Custom Annotation via GOAnnotationsQueueProcessor
FANTASIA also supports local datasets or third-party annotations via the GOAnnotationsQueueProcessor class.
Requirements:
A tab-separated annotation file (goa_annotations_file) with format:
PROT_ID_001 GO:0008150,GO:0003674,GO:0005575
Execution:
GOAnnotationsQueueProcessor(conf).start()
This module performs the following steps internally:
Parses each protein entry and its GO terms.
Retrieves the protein sequence from UniProt.
Stores or updates the protein, sequence, GO terms, and assigns a default evidence code (“UNKNOWN”).
Configuration Summary
Depending on the selected mode, the YAML configuration must include the appropriate keys. Only one mode should be active per execution.
# --- Mode 1: Standard UniProt Search (API query) ---
# Triggered by: AccessionManager(conf).fetch_accessions_from_api()
search_criteria: '(go_exp:* OR go_ida:* OR go_ipi:* OR go_imp:*)'
tag: HUMAN_SEARCH
allowed_evidences:
- EXP
- IDA
- IPI
- IMP
embedding:
types: [3, 4] # e.g. ProtT5, Ankh3
batch_size: 1
# --- Mode 2: CSV-based Custom Dataset ---
# Triggered by: AccessionManager(conf).load_accessions_from_csv()
load_accesion_csv: ../data/sample.csv
load_accesion_column: uniprot_id
fasta_path: ../data/sequences.fasta
tag: CUSTOM_DATASET
allowed_evidences: [EXP, IDA, IPI, IMP]
embedding:
types: [3, 4]
batch_size: 1
# --- Mode 3: GOA File with Local Annotations ---
# Triggered by: GOAnnotationsQueueProcessor(conf).start()

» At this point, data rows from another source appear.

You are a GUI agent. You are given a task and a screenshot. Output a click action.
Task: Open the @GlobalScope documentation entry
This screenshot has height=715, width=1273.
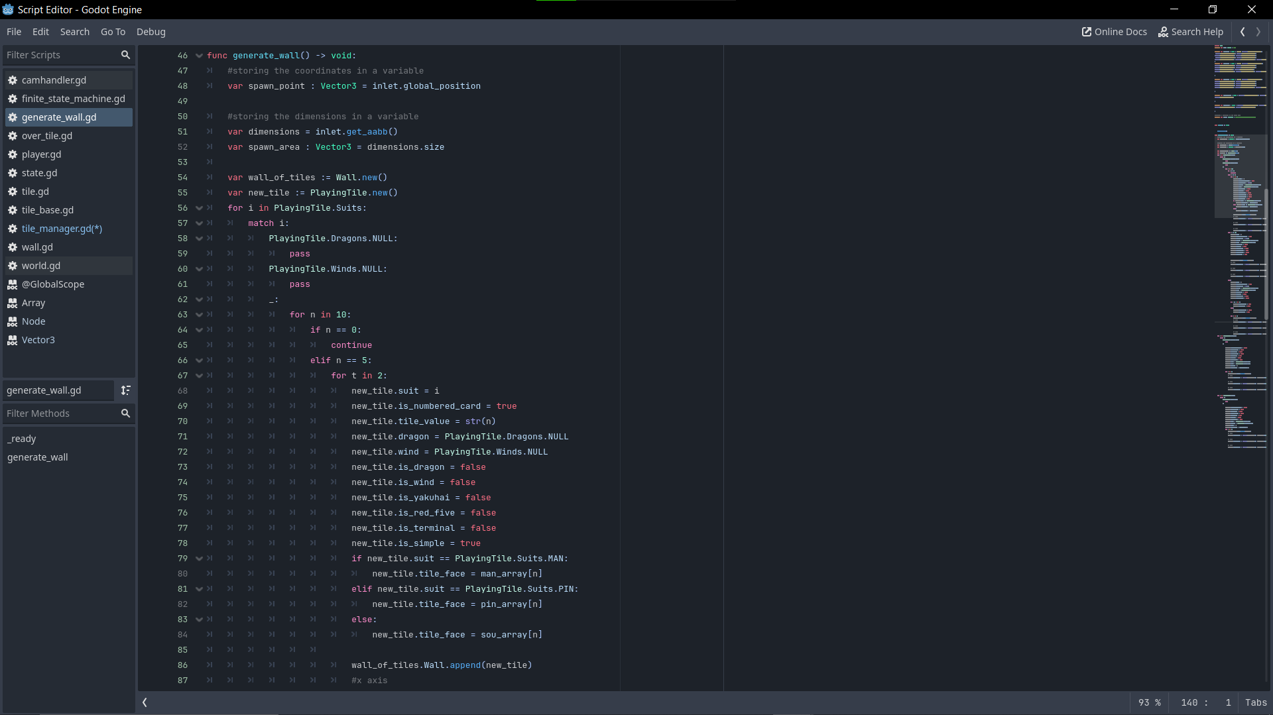coord(52,284)
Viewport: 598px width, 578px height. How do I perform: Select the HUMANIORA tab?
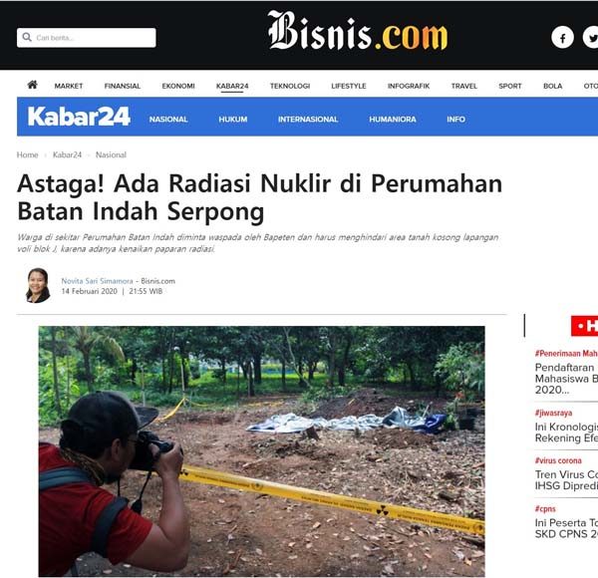point(393,120)
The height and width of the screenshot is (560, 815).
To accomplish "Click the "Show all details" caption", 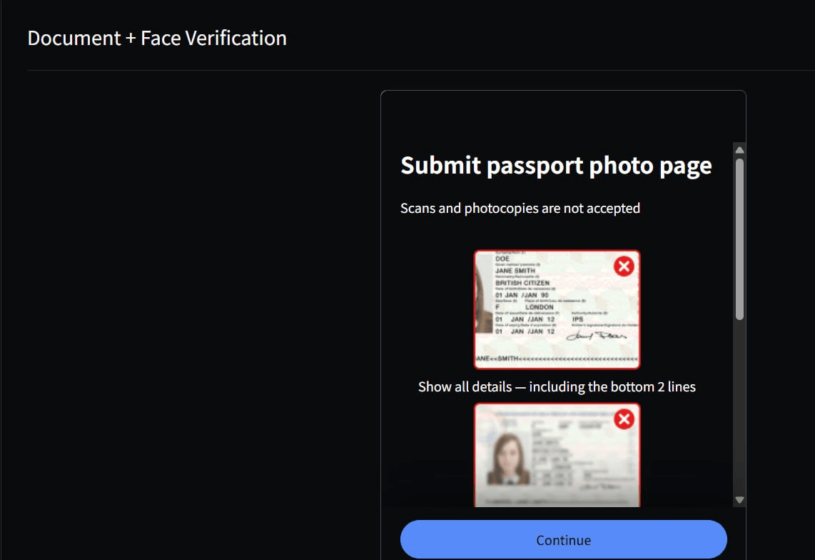I will click(x=557, y=387).
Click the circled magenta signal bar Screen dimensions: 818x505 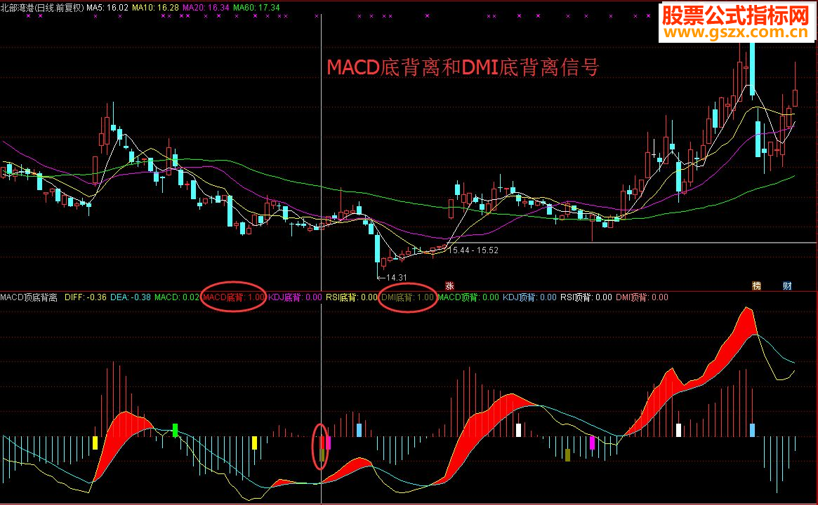[x=328, y=443]
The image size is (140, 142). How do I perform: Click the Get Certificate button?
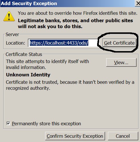[x=119, y=43]
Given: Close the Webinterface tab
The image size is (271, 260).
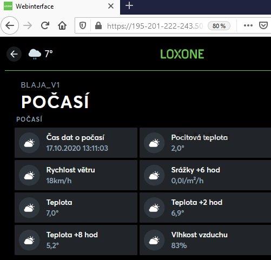Looking at the screenshot, I should 111,6.
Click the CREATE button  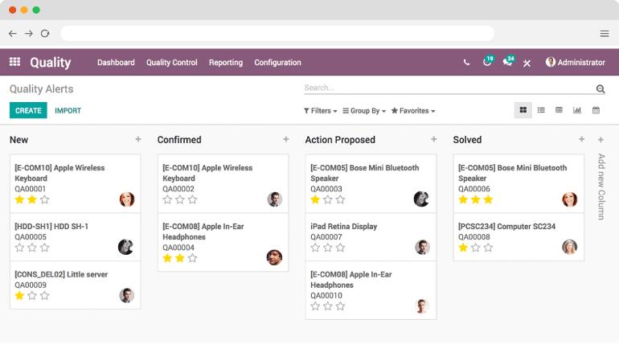[x=28, y=110]
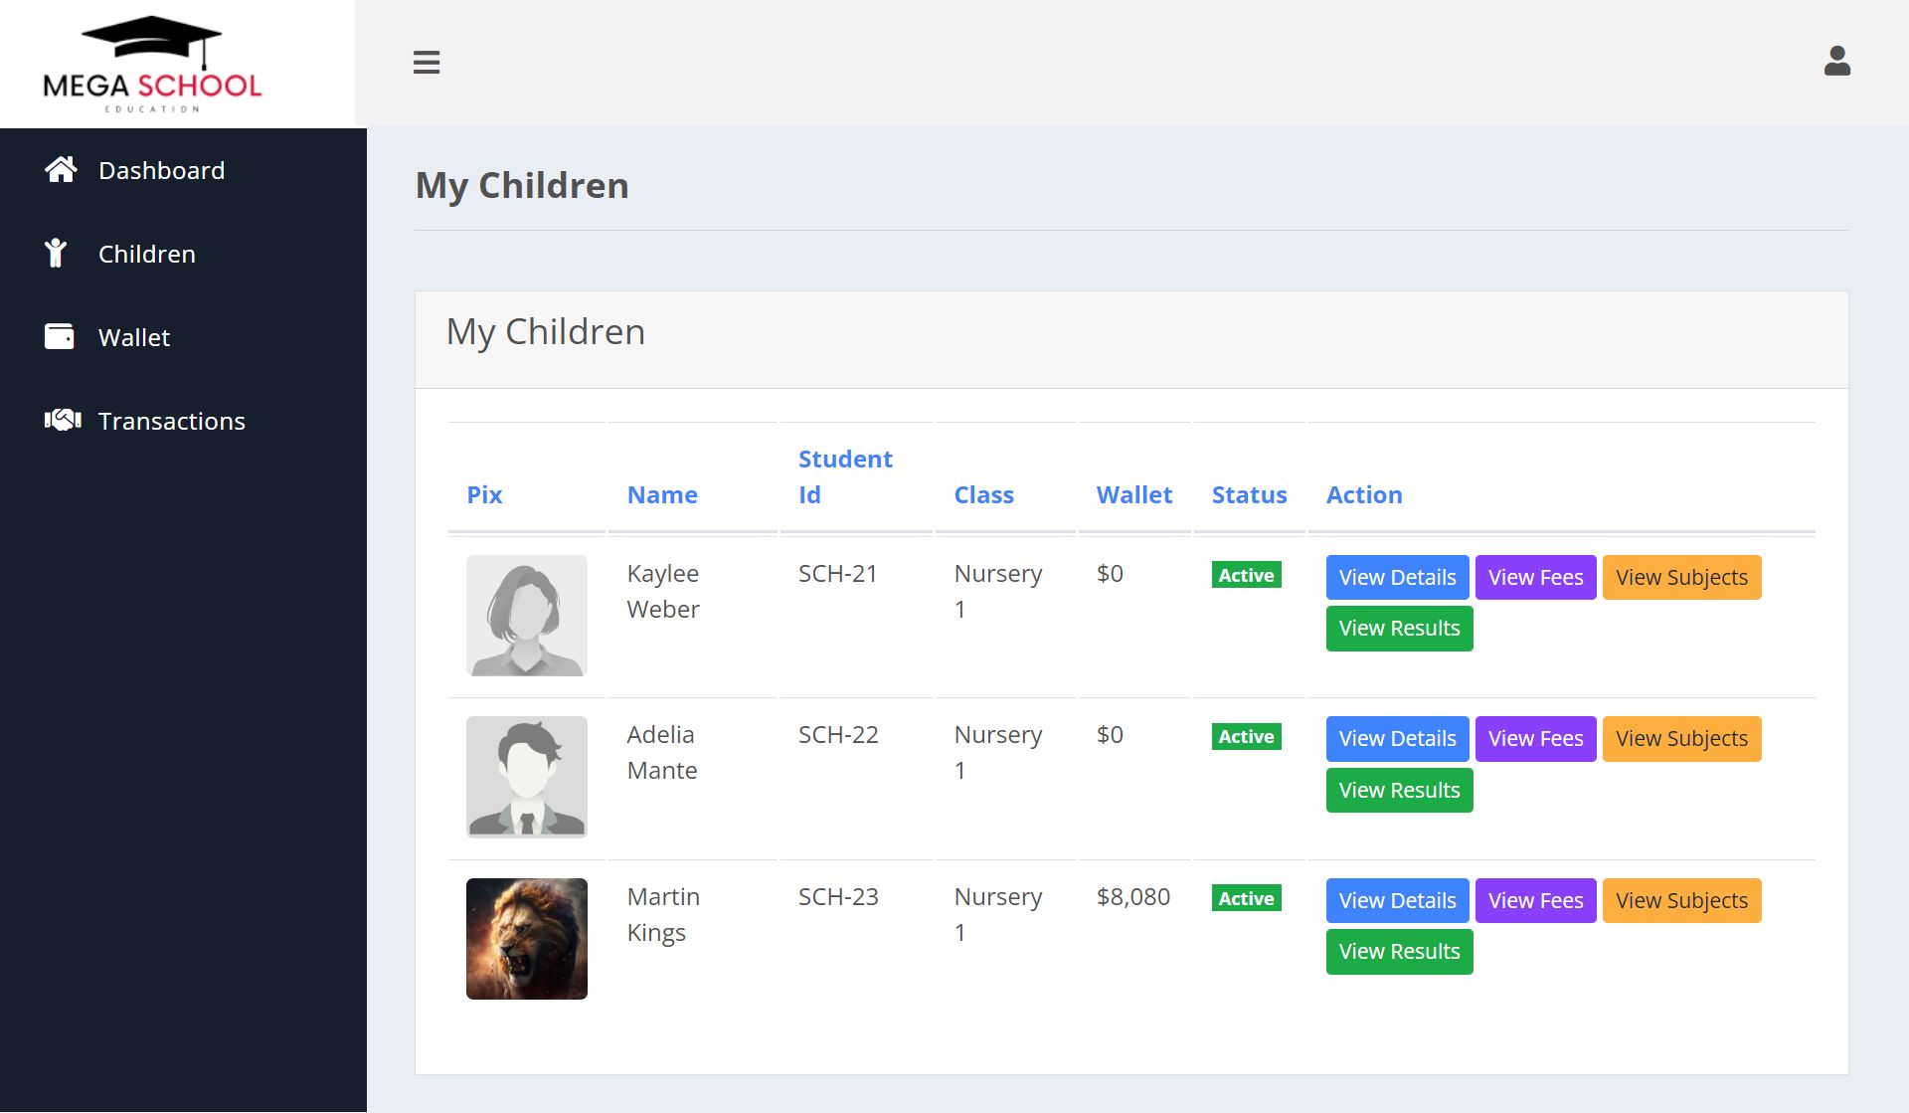
Task: Go to Transactions in sidebar
Action: coord(171,421)
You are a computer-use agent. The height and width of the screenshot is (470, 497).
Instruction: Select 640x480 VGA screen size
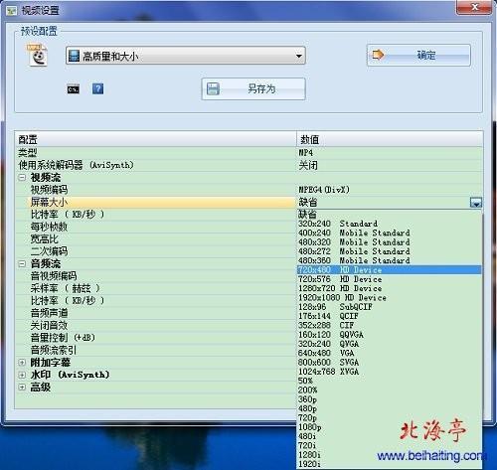tap(389, 353)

goa_annotations_file: ../data/custom_go_annotations.tsv
limit_execution: 1000 # Optional
Execution Flow
The following illustrates the high-level execution logic, depending on the selected mode:
# --- Mode 1 ---
AccessionManager(conf).fetch_accessions_from_api()
UniProtExtractor(conf).start()
# --- Mode 2 ---
AccessionManager(conf).load_accessions_from_csv()
UniProtExtractor(conf).start()
# --- Mode 3 ---
GOAnnotationsQueueProcessor(conf).start()
# Common to all modes
SequenceEmbeddingManager(conf).start()
Each configuration block must be properly defined in your YAML file. Do not mix multiple modes in a single execution context.